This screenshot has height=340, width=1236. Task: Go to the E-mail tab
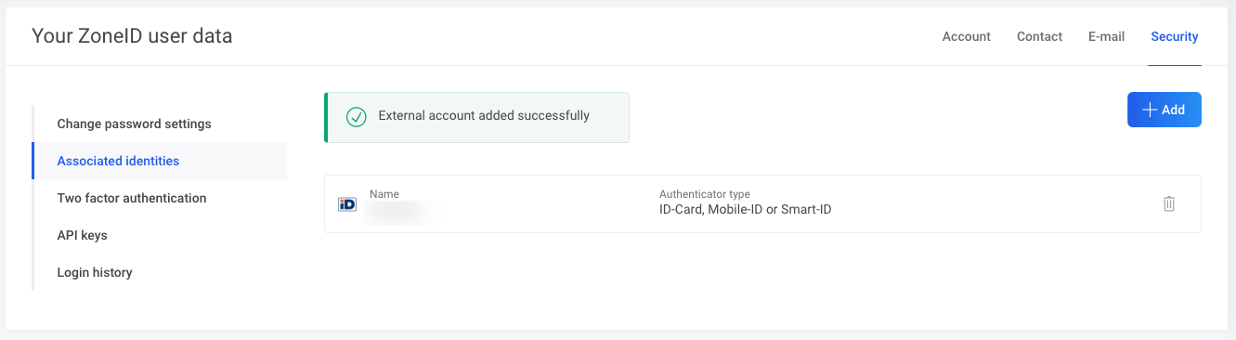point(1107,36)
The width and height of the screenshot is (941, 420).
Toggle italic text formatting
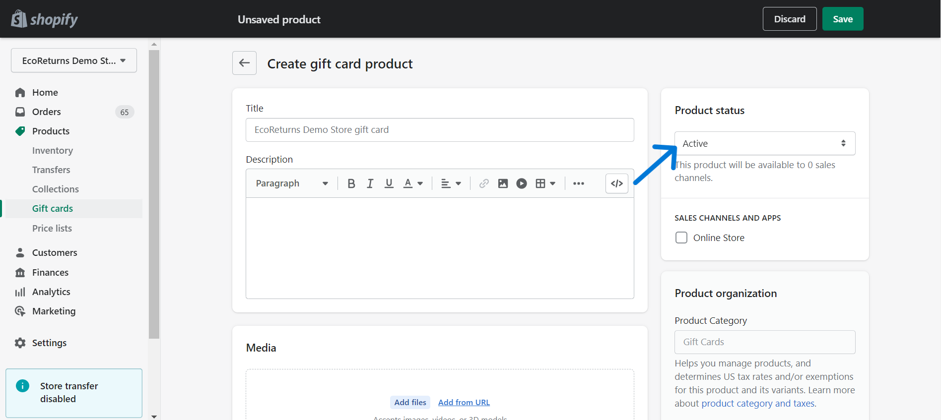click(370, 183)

——

EXERCISE DIRECTIONS:
Copy the data above word for word. Pictures stay out.

WRITTEN ANSWER:
This screenshot has height=340, width=1236. Task: Go to the E-mail tab
point(1107,36)
The width and height of the screenshot is (941, 420).
Toggle italic text formatting
click(370, 183)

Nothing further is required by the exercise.